Als Kunstprojekt gestartet, fanden die Mini-Häuser breiten Anklang. Der NDR, Radio Bremen, Sat.1 und die Bild-Zeitung berichteten über die Schlafstätten für Obdachlose – immer auch mit lobenden Worten von Bertold Reetz, Leiter der Wohnungslosenhilfe bei der Inneren Mission. Sie sind kaum größer als drei Quadratmeter, stehen auf Rädern und beinhalten die wichtigsten Alltagsgegenstände – etwa ein Bett, eine Lampe und Geschirr.

Den Auftrag für die Wagen soll ihr der Streetworker Jonas Pot d’or erteilt haben. Der Mitarbeiter der Inneren Mission habe ihr sogar die potenziellen Bewohner für die im Bau befindlichen Mini-Häuschen vorgestellt. Bremer sollte auf die persönlichen Wünsche der Obdachlosen eingehen.

Zweifel an Lebensgeschichte

Einer von ihnen ist Harald B. Er hätte seit 25 Jahren „auf der Platte“ gelebt, seine Familie bei einem tragischen Unglück verloren und leide an Leukämie. So war es Bremer erzählt worden. Weil Harald B. viel lese, sollte sein „Strandkorb Wolke 7“ viele Bücherregale und eine Solarlampe beinhalten. „Beim Medikamentenschrank habe ich mir noch besonders viel Mühe gegeben“, erzählt Bremer.

Harald B. bekam das zweite Häuschen. Es steht vor dem Jakobushaus, das von der Inneren Mission genutzt wird. Ob er immer noch in der kleinen Unterkunft wohnt, wisse Bremer nicht.

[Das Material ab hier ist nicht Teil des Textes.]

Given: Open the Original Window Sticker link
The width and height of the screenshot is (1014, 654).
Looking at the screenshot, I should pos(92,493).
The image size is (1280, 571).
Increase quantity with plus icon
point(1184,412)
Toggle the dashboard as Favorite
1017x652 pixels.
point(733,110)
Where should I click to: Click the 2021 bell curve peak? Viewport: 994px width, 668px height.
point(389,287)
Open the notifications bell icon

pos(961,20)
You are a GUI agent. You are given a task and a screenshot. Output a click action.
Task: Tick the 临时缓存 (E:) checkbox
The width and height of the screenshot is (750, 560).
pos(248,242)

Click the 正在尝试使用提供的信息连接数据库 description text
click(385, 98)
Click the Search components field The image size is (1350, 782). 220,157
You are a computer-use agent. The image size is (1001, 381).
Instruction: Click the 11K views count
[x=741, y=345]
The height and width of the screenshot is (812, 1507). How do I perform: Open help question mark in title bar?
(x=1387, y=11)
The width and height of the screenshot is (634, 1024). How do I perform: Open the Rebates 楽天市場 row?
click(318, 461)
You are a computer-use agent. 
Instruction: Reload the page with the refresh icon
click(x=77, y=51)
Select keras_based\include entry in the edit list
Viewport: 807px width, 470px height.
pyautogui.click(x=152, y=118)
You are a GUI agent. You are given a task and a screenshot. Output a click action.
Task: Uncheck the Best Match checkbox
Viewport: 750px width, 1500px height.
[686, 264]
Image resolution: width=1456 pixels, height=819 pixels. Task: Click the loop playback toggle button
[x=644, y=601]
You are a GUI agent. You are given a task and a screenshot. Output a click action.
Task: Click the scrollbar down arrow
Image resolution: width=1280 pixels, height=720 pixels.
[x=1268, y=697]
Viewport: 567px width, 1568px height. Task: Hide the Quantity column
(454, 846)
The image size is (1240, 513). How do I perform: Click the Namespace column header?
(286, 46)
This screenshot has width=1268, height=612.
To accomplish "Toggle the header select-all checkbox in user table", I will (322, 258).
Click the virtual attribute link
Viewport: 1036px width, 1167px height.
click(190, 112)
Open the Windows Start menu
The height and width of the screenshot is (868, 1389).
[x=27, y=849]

Zu groß sei ihre Angst, um nachzuschauen.

Mittlerweile hat sie allerdings erhebliche Zweifel, ob seine bewegende Lebensgeschichte wahr ist: Tatsächlich hatte der angeblich 63-Jährige Vollbartträger mit Rauschemähne noch 2010 beim „Allmende-Netzwerk“ einen festen Job. Das ist das soziale Möbellager der Projob Bremen gGmbH – eine 100-prozentige Tochter der Inneren Mission.

Ein anderer der potenziellen Bewohner war Raphael S. Der 25-Jährige soll sogar beim Bau seines Häuschens geholfen haben. „Ich habe ihn mit Essen und Trinken versorgt“, sagt Bremer. Der junge Pole sollte in den Wagen mit blauem Anstrich einziehen. Sogar einen Sessel hatte er sich bereits ausgesucht. Seit zwei Wochen habe sie Raphael S. allerdings nicht mehr gesehen und ihn bei der Polizei als vermisst gemeldet.

Kein Vertrag

Zum aktuellen Stand des Häuserbaus hat die Künstlerin fast täglich Rundmails verschickt. In der Verteilerliste waren Spender, interessierte Bürger, aber auch die Innere Mission. Bremer ist sicher: „Alle müssen davon gewusst haben.“

Die Innere Mission will von einer Geschäftsbeziehung mit Alexandra Bremer aber gar nichts wissen: „Fakt ist: Wir haben nie einen Auftrag erteilt“, behauptet Bertold Reetz, „weder schriftlich, noch mündlich“. Und Bremer sei nur im Recht, wenn sich ein Vertrag finden ließe.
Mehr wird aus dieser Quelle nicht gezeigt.